Overland Park It’s never a good sign when it’s early in the third quarter and the tuba players already are playing Hacky Sack in the stands. It generally means they either have lost interest in the game or find it too painful to watch. In the case of a couple of Free State band members Friday night it was probably both.
Free State v. Shawnee Mission West
Photos from Free State's state semifinal game against Shawnee Mission West.
In a game that looked not a bit like the other 11 the Firebirds played, Free State lost to Shawnee Mission West, 48-21, in a 6A semifinal played in Shawnee Mission South District Stadium.
Among the atypical Free State blunders: A pair of early personal fouls, a couple of punts into the back of the punter’s personal protector, a cornerback getting torched on a post route, the Vikings’ touchdown return of the opening kickoff of the second half.
It didn’t seem fitting for such a hard-working, talented senior class go out that way, but it stands as a valuable lesson for a junior class loaded with enough talent and experience to make another run at state a year from now. In short, either bring even more attention to detail, greater desire and focus to the playoffs than to big regular-season games or listen to this in the locker room after the game: “Turn in your equipment Monday. That’s helmet, shoulder pads, hip pads, knee pads, practice jersey, practice pants. Take the mouthpiece off the helmet before turning it in and remove all the tape from the shoulder pads.”
For some, those words are the last they hear in a locker room full of teammates.
In the playoffs, the losers must ride back home with the stink of defeat befouling the bus air while the winners celebrate and their coaches already hatch plans for the state-title game Saturday in Topeka.
Free State (10-2) had so little trouble running the ball on the way to a game-opening drive to take a 6-0 lead.
It’s always so tempting to play pop psychologist when the opposite of what appears ready to happen transpires. Free State didn’t score again until the fourth quarter, and by then it had found itself behind, 41-6. How did it happen?
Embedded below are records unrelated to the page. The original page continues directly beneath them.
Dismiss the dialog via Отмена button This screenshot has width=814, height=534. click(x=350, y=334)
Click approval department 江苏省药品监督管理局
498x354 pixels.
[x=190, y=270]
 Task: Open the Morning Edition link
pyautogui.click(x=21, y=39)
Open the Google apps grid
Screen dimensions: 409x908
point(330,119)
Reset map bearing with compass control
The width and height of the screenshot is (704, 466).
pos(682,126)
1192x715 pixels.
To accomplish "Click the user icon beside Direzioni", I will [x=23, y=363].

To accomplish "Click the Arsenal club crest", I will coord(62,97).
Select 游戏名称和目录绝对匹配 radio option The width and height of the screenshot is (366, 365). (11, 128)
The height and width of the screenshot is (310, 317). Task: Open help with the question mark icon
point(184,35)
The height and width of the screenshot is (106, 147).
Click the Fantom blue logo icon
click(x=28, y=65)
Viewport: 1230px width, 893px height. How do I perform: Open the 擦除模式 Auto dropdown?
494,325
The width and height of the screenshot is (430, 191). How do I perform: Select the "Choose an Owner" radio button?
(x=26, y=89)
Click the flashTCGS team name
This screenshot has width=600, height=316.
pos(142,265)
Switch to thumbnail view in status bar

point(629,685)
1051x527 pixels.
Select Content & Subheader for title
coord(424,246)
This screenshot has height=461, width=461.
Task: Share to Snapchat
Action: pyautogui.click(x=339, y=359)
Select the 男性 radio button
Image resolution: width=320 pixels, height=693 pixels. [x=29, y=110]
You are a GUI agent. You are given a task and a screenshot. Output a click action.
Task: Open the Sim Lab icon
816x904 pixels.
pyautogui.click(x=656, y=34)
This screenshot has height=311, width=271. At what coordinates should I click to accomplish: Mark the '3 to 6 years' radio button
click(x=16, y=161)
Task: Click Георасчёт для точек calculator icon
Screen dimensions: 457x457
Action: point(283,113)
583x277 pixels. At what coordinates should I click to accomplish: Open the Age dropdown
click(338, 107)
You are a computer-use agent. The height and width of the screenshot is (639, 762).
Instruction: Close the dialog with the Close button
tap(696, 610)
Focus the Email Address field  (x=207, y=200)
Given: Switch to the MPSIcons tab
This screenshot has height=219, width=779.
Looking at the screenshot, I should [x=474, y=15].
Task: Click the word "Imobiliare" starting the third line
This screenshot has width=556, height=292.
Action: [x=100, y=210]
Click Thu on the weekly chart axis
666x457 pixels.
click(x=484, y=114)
Maybe the opening drive was just too easy.
The Firebirds’ ability to pass when opposing defensive coordinators schemed against their running game made them tough to stop all season. They kept defenses guessing. In this one, the Firebirds quickly shifted from the opening-drive ground game to the air, hoping to exploit a defense that had to load up against the run. It didn’t work and in the blink of an eye Free State was down 17-6 on the way to a 27-6 deficit at the half. The momentum of the opening drive vanished, never to be discovered again.
Free State had defeated Shawnee Mission West in the same stadium, 28-14, during the regular season. Lust for revenge always gives the first-game loser an emotional edge. Plus, with the game televised, many in Lawrence evidently took that more convenient seat to watch the game. The green turnout was disappointing, and really shouldn’t the team with the better seed play at home in every playoff game? What a silly system.
Another pop-psychology possibility in analyzing the shockingly lopsided loss delves into the subconscious. Try to imagine the excitement level of players from both Free State and Lawrence had the Lions not lost to Shawnee Mission West the previous week. Heck, not just the players, the entire town. Such a rematch would have guaranteed a Lawrence high school playing for a state title. When it didn’t happen, it’s possible the Firebirds experienced a letdown without even knowing it. I know I did. Anybody else?
Moving from the realm of psychology to tangible football reasons Shawnee Mission West plays Saturday in Topeka for a state title against Hutchinson, it’s best to look at consecutive plays — specifically the last of the first half and the first of the second half. They were executed by the two Vikings who were the team’s most valuable players of the game.
Senior kicker Joey Reed gave Free State bad field position all night by booming kickoffs into the end zone. On the final play of the first half, Reed kicked a 43-yard field goal.
Junior wide receiver Andre Maloney, a 6-foot-3, 185-pound burner, returned the opening kickoff of the second half 82 yards for a touchdown, destroying all the motivational work done in the Free State locker room during halftime. Maloney sprinkled jet fuel all over the game with returns, quality coverage and a 33-yard touchdown reception.
Reed and Maloney helped Shawnee Mission West reach its first state title game since 2006, where it lost to Hutchinson, 21-14, after defeating Free State in the semifinals.
In a year that felt very much as if a Lawrence team would represent the eastern half of the state in the title game, the team going instead earned the trip and left no doubt about it being most deserving of the honor.